Putting enough on their plates
On Milton Friedman, free school lunches, and the nasty problem of food insecurity
In most cases, the kinds of social safety-net interventions that do the most good are the ones that maximize the freedom that individuals have to make their own choices. For instance: While it isn't the only answer, one step that could do considerable good for ensuring access to affordable shelter is for local authorities to stay out of the micromanagement of housing. Zoning reforms that stay out of the way of multifamily construction would do a lot of good for making shelter more affordable in many places.
■ Similarly, when trying to lift people out of poverty, direct cash payments and simple transfers like the Earned Income Tax Credit support personal freedom and allow the recipients to concentrate on those priorities that matter most to them. In general: the simpler, the better. In approving of the principle of a negative income tax (like the EITC), Milton Friedman argued, "The heart of the liberal philosophy is a belief in the dignity of the individual, in his freedom to make the most of his capacities and opportunities according to his own lights, subject only to the proviso that he not interfere with the freedom of other individuals to do the same."
■ Perhaps the (partial) exception that best supports the rule comes from a real-world experiment which is soon to expire: The significant expansion of free school meal programs, funded by the US Department of Agriculture. As a means of responding to the closure of schools and the consequential disappearance of congregate meal settings (kids can't eat in the school lunch room if schools are closed), the changes first implemented in 2020 allowed schools to revise and expand their meal programs.
■ The exception is only partial, of course: Relaxing some of the restrictions on things like meal delivery and portioning actually deregulated the program from the Federal level and gave local administrators more freedom to act as they saw most prudent. On the other hand, funding food specifically, and for the specific population of school-aged children, is the part that runs contrary to targeting the safety net to the people most in need and doing so with cash or the closest things to it.
■ But if there is one population a society should be willing to serve most generously, it is children -- as they neither made the choice to be born, nor have much if any control over their material circumstances.
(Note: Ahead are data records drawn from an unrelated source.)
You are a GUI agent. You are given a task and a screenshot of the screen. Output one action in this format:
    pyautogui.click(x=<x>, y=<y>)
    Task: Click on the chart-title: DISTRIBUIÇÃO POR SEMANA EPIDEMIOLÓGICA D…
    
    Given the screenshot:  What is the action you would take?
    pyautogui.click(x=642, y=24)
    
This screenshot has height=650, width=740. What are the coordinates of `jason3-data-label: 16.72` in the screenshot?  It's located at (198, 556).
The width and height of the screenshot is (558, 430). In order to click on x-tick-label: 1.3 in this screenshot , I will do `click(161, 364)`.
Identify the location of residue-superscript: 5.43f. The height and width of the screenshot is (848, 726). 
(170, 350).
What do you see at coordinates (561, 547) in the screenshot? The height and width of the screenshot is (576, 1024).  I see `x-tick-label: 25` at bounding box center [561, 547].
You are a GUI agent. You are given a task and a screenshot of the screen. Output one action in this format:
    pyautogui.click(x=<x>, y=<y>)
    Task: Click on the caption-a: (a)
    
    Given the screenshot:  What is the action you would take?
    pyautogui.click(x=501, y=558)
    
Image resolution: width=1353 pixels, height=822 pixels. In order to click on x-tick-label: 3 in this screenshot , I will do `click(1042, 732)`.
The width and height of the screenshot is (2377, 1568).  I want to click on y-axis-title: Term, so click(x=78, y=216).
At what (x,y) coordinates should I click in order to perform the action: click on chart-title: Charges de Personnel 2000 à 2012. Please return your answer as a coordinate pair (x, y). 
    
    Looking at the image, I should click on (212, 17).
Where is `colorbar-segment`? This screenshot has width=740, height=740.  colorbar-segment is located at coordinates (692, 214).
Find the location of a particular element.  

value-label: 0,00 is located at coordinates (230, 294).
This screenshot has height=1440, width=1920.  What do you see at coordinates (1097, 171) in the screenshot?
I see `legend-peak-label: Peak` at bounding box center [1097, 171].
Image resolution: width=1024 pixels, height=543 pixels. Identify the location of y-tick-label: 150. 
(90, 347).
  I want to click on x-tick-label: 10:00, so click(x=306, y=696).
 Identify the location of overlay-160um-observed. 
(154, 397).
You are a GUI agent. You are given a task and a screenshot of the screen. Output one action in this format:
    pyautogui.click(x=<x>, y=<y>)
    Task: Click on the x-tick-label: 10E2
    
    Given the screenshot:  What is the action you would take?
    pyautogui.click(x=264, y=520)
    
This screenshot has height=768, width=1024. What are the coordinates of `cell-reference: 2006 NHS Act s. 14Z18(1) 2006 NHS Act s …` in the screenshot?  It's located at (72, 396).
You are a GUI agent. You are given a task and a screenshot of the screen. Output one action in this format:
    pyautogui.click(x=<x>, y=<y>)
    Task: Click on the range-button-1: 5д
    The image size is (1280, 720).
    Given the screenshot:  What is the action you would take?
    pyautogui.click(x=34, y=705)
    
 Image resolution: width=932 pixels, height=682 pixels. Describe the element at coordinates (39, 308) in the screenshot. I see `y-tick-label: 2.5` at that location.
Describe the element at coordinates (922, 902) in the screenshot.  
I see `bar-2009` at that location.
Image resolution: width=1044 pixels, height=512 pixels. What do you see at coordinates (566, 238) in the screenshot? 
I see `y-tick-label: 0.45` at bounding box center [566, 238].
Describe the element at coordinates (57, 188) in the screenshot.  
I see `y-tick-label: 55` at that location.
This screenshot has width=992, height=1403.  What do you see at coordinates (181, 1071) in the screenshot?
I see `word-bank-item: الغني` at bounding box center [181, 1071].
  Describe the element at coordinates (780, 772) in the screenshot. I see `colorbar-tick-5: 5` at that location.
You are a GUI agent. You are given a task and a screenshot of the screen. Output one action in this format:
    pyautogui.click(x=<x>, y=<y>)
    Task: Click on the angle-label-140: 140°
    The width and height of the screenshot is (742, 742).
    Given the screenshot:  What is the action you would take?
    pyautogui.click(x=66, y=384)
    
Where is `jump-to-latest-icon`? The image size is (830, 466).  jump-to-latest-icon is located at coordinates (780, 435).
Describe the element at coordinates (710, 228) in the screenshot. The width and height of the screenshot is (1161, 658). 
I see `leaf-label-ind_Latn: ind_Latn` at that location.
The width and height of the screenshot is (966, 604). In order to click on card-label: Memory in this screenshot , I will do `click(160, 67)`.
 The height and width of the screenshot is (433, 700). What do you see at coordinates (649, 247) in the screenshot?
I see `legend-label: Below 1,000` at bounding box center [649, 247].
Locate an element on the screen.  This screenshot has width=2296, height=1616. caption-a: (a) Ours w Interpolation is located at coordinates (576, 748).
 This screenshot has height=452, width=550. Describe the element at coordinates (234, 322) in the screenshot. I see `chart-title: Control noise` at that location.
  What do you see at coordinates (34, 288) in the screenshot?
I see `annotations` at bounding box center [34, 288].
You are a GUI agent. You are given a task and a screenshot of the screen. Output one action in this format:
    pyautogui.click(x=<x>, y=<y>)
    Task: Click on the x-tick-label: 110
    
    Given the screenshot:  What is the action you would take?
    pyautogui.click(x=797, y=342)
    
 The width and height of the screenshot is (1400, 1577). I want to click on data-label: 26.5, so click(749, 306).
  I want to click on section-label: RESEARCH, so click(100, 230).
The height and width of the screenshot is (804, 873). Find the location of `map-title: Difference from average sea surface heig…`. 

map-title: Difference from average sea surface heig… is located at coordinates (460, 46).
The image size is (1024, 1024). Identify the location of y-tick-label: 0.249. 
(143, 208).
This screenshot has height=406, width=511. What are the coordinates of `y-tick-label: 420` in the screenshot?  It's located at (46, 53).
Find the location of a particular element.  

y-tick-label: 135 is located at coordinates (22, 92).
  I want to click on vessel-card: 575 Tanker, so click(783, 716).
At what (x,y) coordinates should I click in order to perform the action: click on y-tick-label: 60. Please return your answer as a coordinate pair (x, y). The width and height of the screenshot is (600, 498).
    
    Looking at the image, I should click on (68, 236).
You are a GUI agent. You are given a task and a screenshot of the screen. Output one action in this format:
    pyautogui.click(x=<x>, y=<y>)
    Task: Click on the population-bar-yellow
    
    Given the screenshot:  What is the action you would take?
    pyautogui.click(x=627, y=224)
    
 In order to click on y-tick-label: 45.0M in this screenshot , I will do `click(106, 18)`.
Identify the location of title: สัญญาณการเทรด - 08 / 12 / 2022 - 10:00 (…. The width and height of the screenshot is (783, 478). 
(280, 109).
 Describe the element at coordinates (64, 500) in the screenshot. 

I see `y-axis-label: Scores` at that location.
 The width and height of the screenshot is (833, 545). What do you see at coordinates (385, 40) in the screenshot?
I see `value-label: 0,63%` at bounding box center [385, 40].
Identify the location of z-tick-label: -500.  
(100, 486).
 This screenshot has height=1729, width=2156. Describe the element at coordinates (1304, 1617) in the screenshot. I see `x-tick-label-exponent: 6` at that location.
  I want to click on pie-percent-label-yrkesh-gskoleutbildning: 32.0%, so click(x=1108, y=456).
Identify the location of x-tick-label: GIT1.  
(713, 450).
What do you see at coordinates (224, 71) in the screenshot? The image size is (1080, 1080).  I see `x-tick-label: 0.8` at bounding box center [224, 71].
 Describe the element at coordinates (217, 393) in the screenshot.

And nutrition in particular is, aside from water and shelter, as basic a physiological need as they come.
■ Obviously, universally free school meals aren't targeted by incomes, meaning many children from families that can afford healthy food will receive benefits for which they are not "in need", in the conventional sense. But making meal programs universal simplifies bureaucratic oversight and maximizes access by taking away both the paperwork burdens for parents and the stigma that can be associated with receiving free or reduced-price lunches.
■ Kids are influenced by social pressures, and eliminating the payment process removes barriers to getting food into the bellies of kids who might go hungry. Moreover, getting children fed through school nutrition programs ensures that food cannot be withheld from them by malicious or negligent parents -- while also alleviating some of the difficulty that some parents may have in finding and preparing an adequately nutritious diet at home. Food deserts remain a thorny problem, and accountable programs for child nutrition can help overcome some of the gaps in food access that kids might otherwise experience.
■ Seen as a tool for reducing regulatory and social obstacles to child welfare, in much the same way that direct cash transfers to adults help reduce the "high price of being poor", universal free-meal programs in schools deserve to be assessed as a well-targeted, well-justified exception to an otherwise maximally laissez-faire social safety net.